|
|
|
|
Ben Cotton
Purdue University
Systems Administrator
Post Count: 9
|
4/29/2008 10:02 am
When I try to boot the nodes, I get a message (below) saying that power is off to the nodes. The main power is obviously on, since I'm logged in to the SSP. I checked the internal connections and nothing appears to be unplugged. The NICs on the main board all have lights. I've added (but not yet configured) 4 SATA drives, but even when I pulled the power from them, the issue persists. What am I missing?
Thanks,
BC
sicortex-ssp ~ # scboot -p sca
/var/state/route_info.sca checks out OK!
Creating boot configuration
Setting up MSPs
Setting up node rootfs image
Halting all nodes
Restarting ev1d
* Stopping ev1d ... [ ok ]
* Starting ev1d ... [ ok ]
Starting Master Fabric Daemon
slurm_load_jobs error: Unable to contact slurm controller (connect failure)
slurm_load_part: Unable to contact slurm controller (connect failure)
slurm_update error: Unable to contact slurm controller (connect failure)
Trouble setting nodes to SLURM 'Idle' state.
Cleaning up FabriCache client partitions
Clearing event daemon state
Restarting syslog-ng
* Stopping syslog-ng ... [ ok ]
* Starting syslog-ng ... [ ok ]
Loading and booting linux
bamf: power is off to the nodes on sca-msp0 - turn it on before booting!
power off on some selected modules
Failed loading linux
Caught signal, cleaning up.
/sbin/scboot: line 326: 31983 Terminated ( trap - ${scboot_traps}; sleep "${msp_timeout}"; echo "TIMEOUT" >"${timeout_file}" )
|
|
Bobby Woods-Corwin
Engineer
Post Count: 7
|
4/29/2008 10:25 am
"bamf: power is off to the nodes on sca-msp0 - turn it on before booting!"
Node power is under software control, and is separate from the SSP power.
You can confirm the state of the node power with scpower:
sicortex-ssp % scpower -p sca
reading power from ['sca-msp0:0xfff']
[1L]
[0L] means it's off.
You can turn the power back on with
sicortex-ssp % scpower -p sca -s 1
setting power to 1 on ['sca-msp0:0xfff']
and try again.
If the power is off, there are a number of possible reasons:
1. MSP temperature monitoring:
check SSP's /var/log/msp-messages-YYYYMM for emerg level messages.
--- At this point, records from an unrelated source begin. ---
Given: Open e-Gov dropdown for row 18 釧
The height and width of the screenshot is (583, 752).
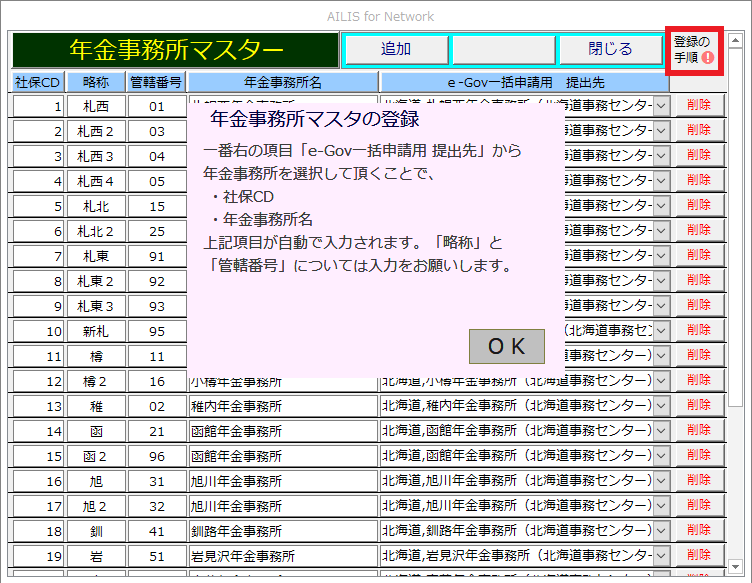Looking at the screenshot, I should [661, 531].
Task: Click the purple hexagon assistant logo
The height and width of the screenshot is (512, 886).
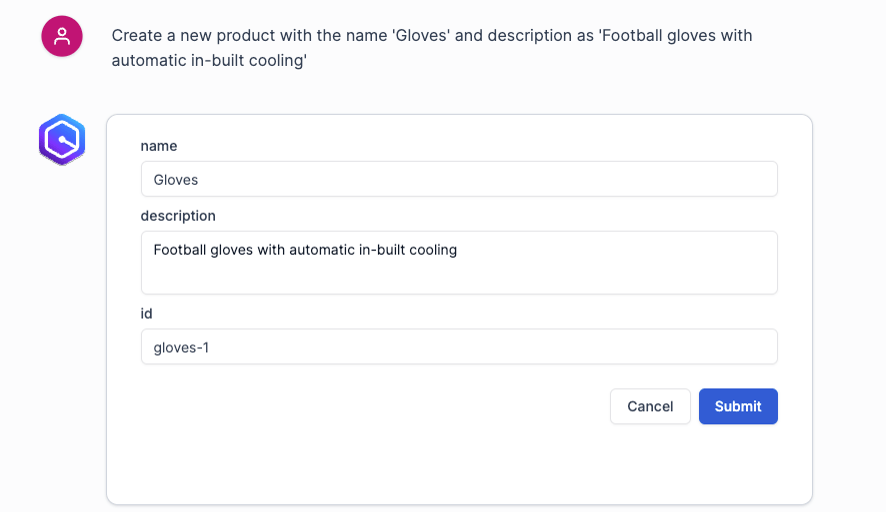Action: pyautogui.click(x=62, y=140)
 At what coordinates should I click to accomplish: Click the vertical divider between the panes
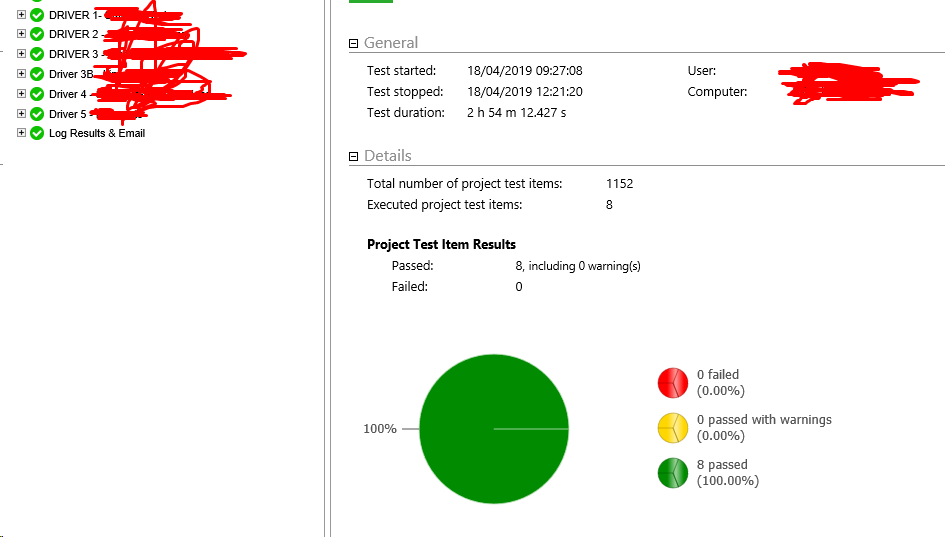click(327, 300)
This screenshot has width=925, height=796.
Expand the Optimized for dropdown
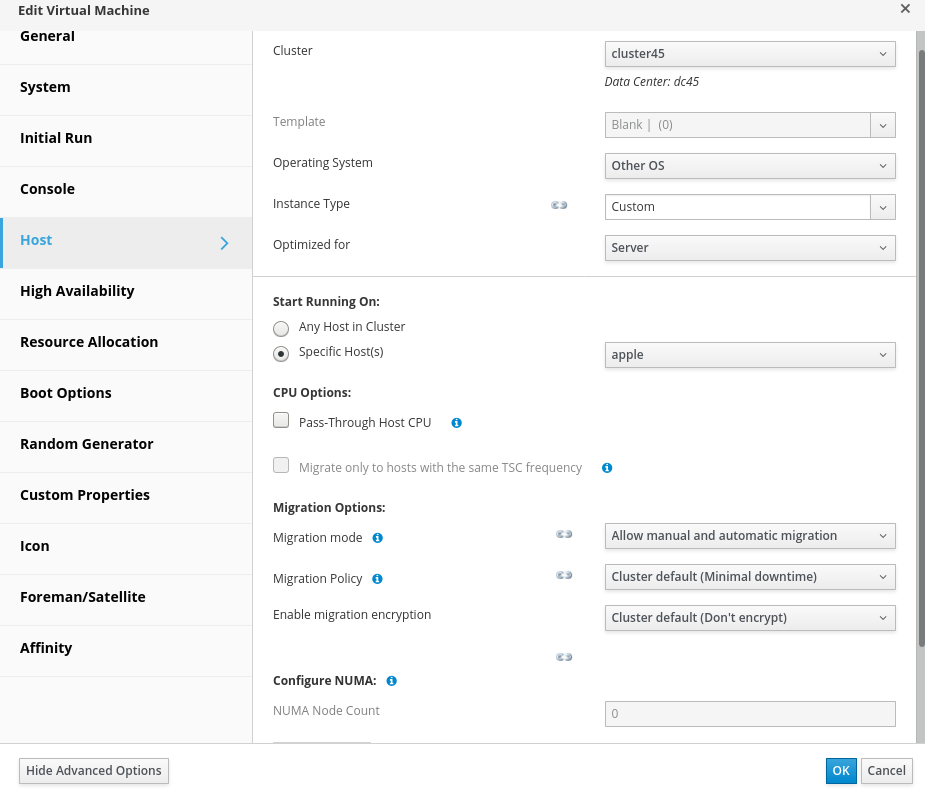(x=749, y=248)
If there's a message containing "Shutdown on overtemp", the MSP shut down the nodes for safety because it thought they got too hot.
2. SSP monitoring:
check SSP's /var/log/policyd.log for messages indicating that policyd shut down the power.
If either of these logs has interesting stuff in it, that may lead to a next step...
|
|
Richard Dischler
Director, Custom Systems
Post Count: 45
|
4/29/2008 10:28 am
More quick tricks...
First try the reset button on the front (next to the larger power switch).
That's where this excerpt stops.